Returning to Miami, ready for my next assignment, the bottom dropped out. Gunnar had ensured I was demoted to waiter. I tried to go over his head, even storming the home office of Carnival to speak with Mladen himself, but was rebuffed. Carnival policy was total support of on-sight officers while at sea, end of story. To get me out of their hair, I was assigned to Carnival Legend, the toughest ship in the fleet: eight day cruises out of New York City, with four days at sea. Even veteran waiters fought to stay off that hell pit. Thus they ensured I would quit.
It was the worst time of my life.
2
Only on Legend did I truly understand what Bianca went through on ships. My existence, too, became all about survival. I, too, did things I wasn’t proud of.
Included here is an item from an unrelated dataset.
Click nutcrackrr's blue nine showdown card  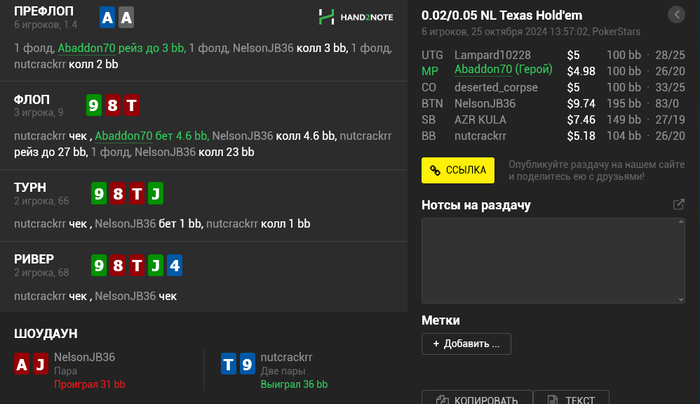point(247,364)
Management was intent on getting rid of me. The foreign employees did not want me setting a precedent and having Americans take away their jobs. Carnival Cruise Lines was a US company, after all, that rarely hired Americans. Thus my side jobs—those extra duties assigned to all waiters—were uncharacteristically harsh, designed to humiliate. When another man was merely required to gather the salad tongs from around the restaurant twice a week, I was forced to scrub and mop several levels of escalators, including walls and even ceilings—every night.
I worked fifteen hours a day, every day, cruise after cruise. Only once in eight days did I receive a lunch off. The hundred hour work weeks kept on coming. I stopped counting after fifteen weeks.
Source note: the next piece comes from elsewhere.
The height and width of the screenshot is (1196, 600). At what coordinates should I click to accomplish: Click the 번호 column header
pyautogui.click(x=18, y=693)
Not only was management out to get me, but fate was, too.
When I finally changed side jobs to something less labor intensi
ve, the Norovirus struck. Suddenly we had special cleaning day and night. My fingers were already cracked and split, so repeated bleaching was simply par for the course. Dozens of crew feigned illness, desperate for the two-day quarantine that allowed merciful rest. Waiters jumped like rats from a sinking ship. One friend requested a transfer to Inspiration, two others requested Fascination, while yet another left for Paradise. I witnessed my friend Xenia crying from the stress, while my partner Ramona—literally nearing an emotional breakdown—had cried herself to sleep for a month. Everyone was overworked and under appreciated. Ratings for guest satisfaction in the dining rooms plummeted.
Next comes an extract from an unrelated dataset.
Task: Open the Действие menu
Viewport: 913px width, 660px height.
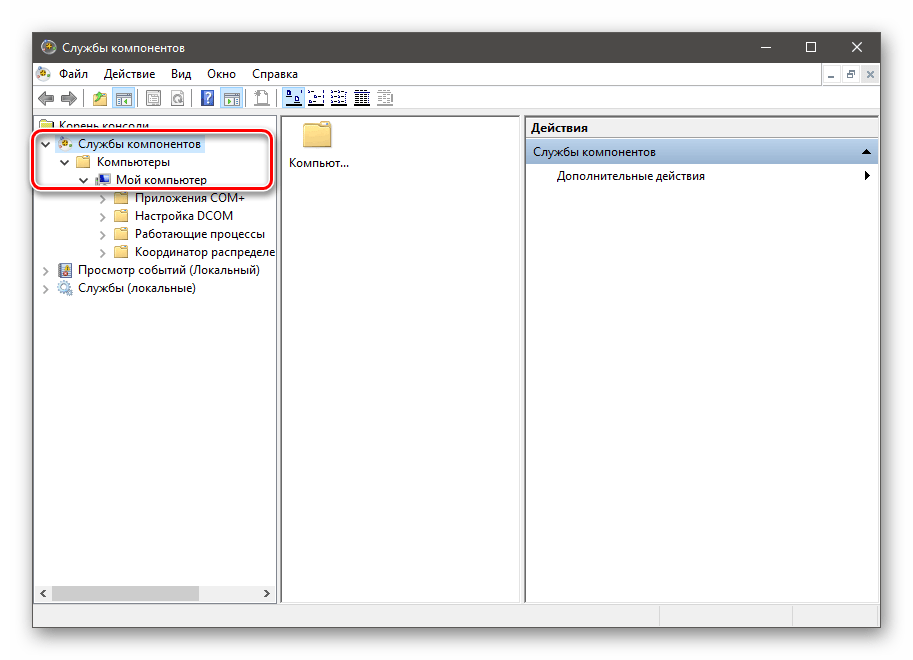Action: point(129,74)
Legend’s response was more work.
Because the guests were not having enough fun, waiters were forced into joke and trick training, with additional hour-long sessions learning knock-knock jokes and how to fold paper napkins into little birds. This move was not exactly the morale booster Carnival anticipated.
Lack of proper rest and nutrition, coupled with inane guest requests and pitiful earnings, turned me feral, like a wild animal. Pancake Darwinism made me surly, even aggressive. I stopped talking to everybody and only kept counsel with my diary, into which I poured endless profanity and disdain. Cynicism replaced smiles, laughter lost long ago. I became a zombie, trudging through hour after grueling hour of menial labor for what seemed like no reason at all.
Astoundingly, life got worse. I will never forget the day I snapped.
In the few minutes between breakfast and lunch, I ran to the crew internet. Hoping for an email from Bianca, I instead found a message from home. I happily clicked on the email, figuring it would be filled with soothing, Grandma-stories about my nieces. It wasn’t. There had been a suicide in my family.